Of most interest to the visiting VIPs was the use of amphibious tanks. Specially designed for the invasion, they were
regarded as vital if troops were to successfully fight their way off the beaches. But it was only just weeks before D-Day that
they were ready to be tested in a full-scale exercise. In theory the operation of amphibious tanks was straight-forward, but
in practice the sea is unpredictable and accidents were bound to happen. On one of the exercises six tanks were sunk in
bad weather, and six men drowned. A plaque just outside Fort Henry commemorates their loss.

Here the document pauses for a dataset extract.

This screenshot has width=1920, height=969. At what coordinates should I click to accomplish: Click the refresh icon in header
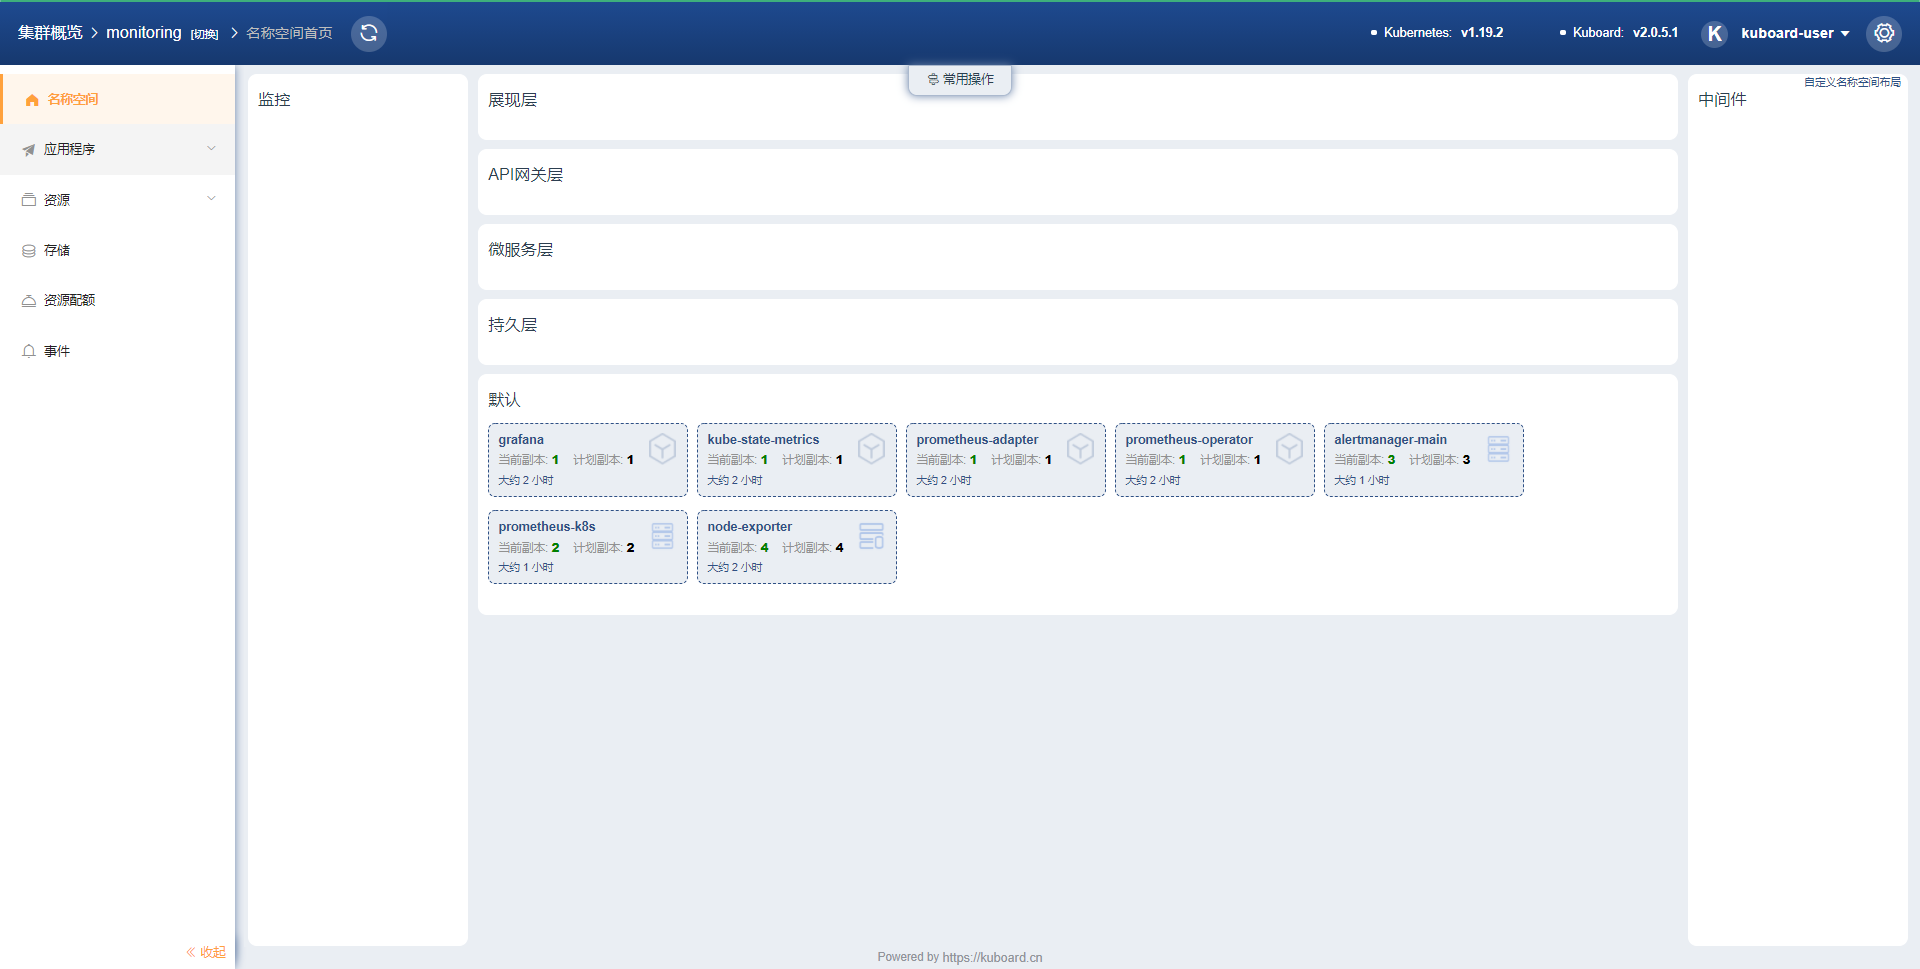coord(368,33)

Hard lessons were
learned through these exercises, without which D-Day could have been a disaster.
From Fort Henry, head south retracing the South West Coast Path passing Studland village
towards Handfast Point, admire Old Harry’s Rocks which stand at the tip of the chalk headland.
Continue on through Old Nick’s Ground to Ballard Point, and head down into Swanage Bay, to reach
the seaside town of Swanage where we complete our 5 Day hike.
Swanage
During the first half of 1944, Dorset would play host to thousands of Allied forces massing on the South Coast, preparing
for D-Day. The seaside town of Swanage became home to some of the men who would lead the attack on the beaches of
France, including the American 1st Division. For months fresh-faced Americans waited, trained and enjoyed themselves in
this quaint British town. Many were billeted at the Grand Hotel.
But on 6 June, D-Day itself, the partying came to an abrupt stop. The American 1st Division landed on the most heavily
defended beach of all, Omaha. The American’s suffered horrific losses, around 2,000 casualties on Omaha in just that one
day. But the allied forces who valiantly fought that day and over the following weeks changed the course of the war and
will be remembered forever in the hearts of the people of Dorset.